VOL. 132 | NO. 240 | Tuesday, December 5, 2017
Extension of Council Term Limits Proposed
By Bill Dries
Earlier this year some Memphis City Council members and Shelby County Commissioners began talking about changing the limits of two consecutive terms in office that each legislative body has in place.
Memphis City Council members discuss a proposed charter amendment Tuesday, Dec. 5, that would expand the current limit of two consecutive terms in office for council members to a three-term limit. (Daily News File/Andrew J. Breig)
The informal discussions centered on whether the limit of two terms should be increased to three.
In both cases, changing term limits involves taking a charter amendment to voters for their approval following the passage of a referendum ordinance.
The Memphis City Council will take the first formal step Tuesday, Dec. 5, toward a limit of three consecutive terms during a discussion in executive session.
Memphis voters approved council term limits in a 2008 city charter amendment that started with 2011 city elections.
Six of the 13 council members now in office are serving their second full term –Edmund Ford Jr., Joe Brown, Janis Fullilove, Kemp Conrad, Bill Morrison and Reid Hedgepeth.
Appointments to partial terms of office have not counted toward the two-term limit historically. But the first draft of the city referendum ordinance to be discussed Tuesday makes no mention of such a provision.
If the charter amendment goes on the November 2018 ballot and is approved by voters, it would take effect immediately and the six term-limited council members now set to go off the council at the end of 2019 could instead seek re-election in 2019.
Two of the six – Ford and Morrison – have pulled petitions for the 2018 county elections. Ford is running for the county commission seat currently held by his cousin, Justin Ford. And Morrison has pulled a qualifying petition to run for Probate Court clerk. Justin Ford and incumbent clerk Wayne Mashburn are among the county elected officials who are term-limited going into the 2018 county elections.

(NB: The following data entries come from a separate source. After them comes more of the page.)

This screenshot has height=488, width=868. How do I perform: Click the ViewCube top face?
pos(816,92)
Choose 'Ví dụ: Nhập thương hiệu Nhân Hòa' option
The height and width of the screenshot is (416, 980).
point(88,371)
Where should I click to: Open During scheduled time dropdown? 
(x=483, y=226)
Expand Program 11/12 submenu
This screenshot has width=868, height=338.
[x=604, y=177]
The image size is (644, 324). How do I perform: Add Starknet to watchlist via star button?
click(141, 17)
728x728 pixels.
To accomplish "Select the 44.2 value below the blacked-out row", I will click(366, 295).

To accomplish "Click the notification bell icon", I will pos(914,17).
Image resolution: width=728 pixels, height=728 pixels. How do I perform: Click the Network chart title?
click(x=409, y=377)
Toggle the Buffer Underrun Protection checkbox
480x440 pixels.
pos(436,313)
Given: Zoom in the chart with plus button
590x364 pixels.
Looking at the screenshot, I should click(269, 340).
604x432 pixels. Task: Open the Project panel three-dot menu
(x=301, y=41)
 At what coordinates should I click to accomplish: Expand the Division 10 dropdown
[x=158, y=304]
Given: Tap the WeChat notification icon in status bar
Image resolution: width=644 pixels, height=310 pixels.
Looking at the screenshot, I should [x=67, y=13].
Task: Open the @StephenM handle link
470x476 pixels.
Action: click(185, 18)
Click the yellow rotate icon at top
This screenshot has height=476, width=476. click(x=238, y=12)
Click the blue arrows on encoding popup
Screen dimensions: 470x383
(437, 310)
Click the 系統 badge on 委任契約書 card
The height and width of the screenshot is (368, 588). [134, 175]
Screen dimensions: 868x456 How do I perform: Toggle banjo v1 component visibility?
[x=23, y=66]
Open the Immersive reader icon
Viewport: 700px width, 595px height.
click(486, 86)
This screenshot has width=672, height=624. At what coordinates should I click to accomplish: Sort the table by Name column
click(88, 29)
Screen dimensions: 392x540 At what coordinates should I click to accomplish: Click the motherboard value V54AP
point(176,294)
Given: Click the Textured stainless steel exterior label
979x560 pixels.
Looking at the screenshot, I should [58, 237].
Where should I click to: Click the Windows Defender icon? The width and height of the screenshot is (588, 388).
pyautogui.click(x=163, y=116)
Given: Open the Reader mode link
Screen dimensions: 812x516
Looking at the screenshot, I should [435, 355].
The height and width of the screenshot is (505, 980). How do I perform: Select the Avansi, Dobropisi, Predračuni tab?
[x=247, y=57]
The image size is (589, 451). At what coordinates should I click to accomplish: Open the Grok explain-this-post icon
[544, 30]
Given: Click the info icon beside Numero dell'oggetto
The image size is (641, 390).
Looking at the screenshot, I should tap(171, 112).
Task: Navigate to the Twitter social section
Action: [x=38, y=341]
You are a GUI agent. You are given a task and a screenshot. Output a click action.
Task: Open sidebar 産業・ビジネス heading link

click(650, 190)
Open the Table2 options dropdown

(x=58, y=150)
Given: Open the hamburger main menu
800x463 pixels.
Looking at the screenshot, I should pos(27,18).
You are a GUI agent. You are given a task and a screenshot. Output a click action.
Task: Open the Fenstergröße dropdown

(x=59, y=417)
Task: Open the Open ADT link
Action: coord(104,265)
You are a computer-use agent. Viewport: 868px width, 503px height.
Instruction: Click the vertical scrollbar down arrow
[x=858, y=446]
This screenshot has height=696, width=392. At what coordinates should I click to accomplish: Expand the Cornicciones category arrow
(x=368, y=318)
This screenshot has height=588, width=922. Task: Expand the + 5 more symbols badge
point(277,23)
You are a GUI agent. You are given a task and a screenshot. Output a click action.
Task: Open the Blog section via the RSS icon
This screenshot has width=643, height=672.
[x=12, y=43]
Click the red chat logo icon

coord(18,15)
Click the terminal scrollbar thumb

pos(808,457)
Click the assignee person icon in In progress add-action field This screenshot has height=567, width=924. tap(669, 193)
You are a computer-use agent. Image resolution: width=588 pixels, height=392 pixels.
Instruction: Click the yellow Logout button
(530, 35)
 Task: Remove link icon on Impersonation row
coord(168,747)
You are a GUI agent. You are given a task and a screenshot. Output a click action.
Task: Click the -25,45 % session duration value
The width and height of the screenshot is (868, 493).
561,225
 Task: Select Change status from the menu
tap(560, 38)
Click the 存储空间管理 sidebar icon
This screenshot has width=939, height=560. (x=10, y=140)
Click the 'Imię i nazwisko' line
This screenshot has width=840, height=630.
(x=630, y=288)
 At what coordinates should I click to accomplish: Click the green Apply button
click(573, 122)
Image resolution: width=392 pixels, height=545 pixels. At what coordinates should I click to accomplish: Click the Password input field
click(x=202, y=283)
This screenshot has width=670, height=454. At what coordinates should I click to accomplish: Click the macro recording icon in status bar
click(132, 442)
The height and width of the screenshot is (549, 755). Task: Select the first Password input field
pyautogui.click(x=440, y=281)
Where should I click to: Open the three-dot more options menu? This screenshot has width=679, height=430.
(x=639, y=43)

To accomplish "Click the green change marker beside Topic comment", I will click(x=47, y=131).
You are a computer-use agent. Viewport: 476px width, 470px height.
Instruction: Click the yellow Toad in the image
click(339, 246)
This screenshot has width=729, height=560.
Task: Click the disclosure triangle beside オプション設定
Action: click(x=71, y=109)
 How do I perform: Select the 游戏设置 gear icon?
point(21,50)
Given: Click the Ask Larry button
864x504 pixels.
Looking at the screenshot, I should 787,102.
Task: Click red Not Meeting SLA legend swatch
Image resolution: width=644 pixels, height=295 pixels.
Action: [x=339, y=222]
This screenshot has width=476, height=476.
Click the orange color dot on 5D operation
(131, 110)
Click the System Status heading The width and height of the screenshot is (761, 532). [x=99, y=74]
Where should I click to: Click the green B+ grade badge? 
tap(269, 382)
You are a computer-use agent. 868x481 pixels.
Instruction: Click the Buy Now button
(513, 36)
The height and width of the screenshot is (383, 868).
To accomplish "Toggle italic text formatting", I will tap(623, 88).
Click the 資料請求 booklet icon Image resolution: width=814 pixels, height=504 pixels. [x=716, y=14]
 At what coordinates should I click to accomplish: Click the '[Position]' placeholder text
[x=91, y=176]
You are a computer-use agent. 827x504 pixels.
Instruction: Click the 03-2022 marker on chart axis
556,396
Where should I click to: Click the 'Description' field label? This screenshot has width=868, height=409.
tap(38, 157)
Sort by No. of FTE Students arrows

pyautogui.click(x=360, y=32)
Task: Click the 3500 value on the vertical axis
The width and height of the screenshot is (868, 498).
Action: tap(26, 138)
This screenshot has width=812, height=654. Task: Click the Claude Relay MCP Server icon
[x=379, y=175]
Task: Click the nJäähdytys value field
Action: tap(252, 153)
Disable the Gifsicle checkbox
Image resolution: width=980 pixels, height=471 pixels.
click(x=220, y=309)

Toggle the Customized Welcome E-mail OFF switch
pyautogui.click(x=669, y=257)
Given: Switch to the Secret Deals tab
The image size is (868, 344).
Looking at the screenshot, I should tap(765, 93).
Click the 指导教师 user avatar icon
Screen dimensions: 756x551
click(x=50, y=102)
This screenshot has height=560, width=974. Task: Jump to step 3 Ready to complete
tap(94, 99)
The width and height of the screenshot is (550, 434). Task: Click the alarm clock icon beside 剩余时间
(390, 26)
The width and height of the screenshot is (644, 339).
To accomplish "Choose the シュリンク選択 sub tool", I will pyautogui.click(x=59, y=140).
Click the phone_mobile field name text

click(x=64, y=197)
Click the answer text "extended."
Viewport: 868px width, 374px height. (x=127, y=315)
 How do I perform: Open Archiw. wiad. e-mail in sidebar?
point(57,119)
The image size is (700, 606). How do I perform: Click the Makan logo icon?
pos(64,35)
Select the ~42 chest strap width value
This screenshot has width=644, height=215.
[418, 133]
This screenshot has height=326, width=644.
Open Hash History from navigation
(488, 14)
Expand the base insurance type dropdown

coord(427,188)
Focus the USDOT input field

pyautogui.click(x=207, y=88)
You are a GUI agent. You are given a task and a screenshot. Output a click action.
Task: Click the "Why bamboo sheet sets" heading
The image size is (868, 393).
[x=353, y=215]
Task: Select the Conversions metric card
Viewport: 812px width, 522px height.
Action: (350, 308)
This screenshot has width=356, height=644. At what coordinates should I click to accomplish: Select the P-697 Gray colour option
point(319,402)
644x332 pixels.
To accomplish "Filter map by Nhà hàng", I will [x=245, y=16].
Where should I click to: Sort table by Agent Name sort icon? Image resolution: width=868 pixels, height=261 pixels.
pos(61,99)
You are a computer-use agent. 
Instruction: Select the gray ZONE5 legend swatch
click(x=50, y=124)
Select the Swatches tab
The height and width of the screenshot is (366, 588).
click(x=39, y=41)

The three-term limit proposal as currently drafted would apply only to council members, not the mayor’s office, which has a two-term limit.
Such a referendum ordinance must pass three readings by the council to go before voters.
Council members could add the ordinance to Tuesday’s agenda for a first reading vote.
So far, there has been no proposal submitted to the Shelby County Commission for a similar change in term limits. The original county term limits ordinance was approved by voters in 1994 and started with the 1998 county elections.
The commission took a change to voters in a set of 2008 charter amendments that would have extended that to three consecutive terms for commissioners and the countywide offices of sheriff, county trustee, assessor, register and clerk.
But voters rejected that.
The commission followed with a third set of charter changes just before the end of 2008 that expanded only the term limits to the five other countywide offices.
It was approved by voters.
Joshua Fox and Joseph Fox, two employees of the Shelby County Sheriff’s Department, attempted in 2015 to put a charter amendment on the ballot by petition that would have removed any term limits for the five countywide offices added in 2008.
Their argument was that the term limits were a mistake that needed to be rectified. They did not reach the 80,000 signatures necessary to put the measure on the ballot.
The Fox brothers filed a Chancery Court suit against the commission in 2016 seeking again to eliminate the term limits on the offices of sheriff, register, assessor, trustee and clerk by having them declared positions under the Tennessee constitution which has no term limits provisions.
The lawsuit stalled days after it was filed on technical grounds over exactly who was being sued and thus who could be served with legal notice of the lawsuit. The plaintiffs never amended the lawsuit.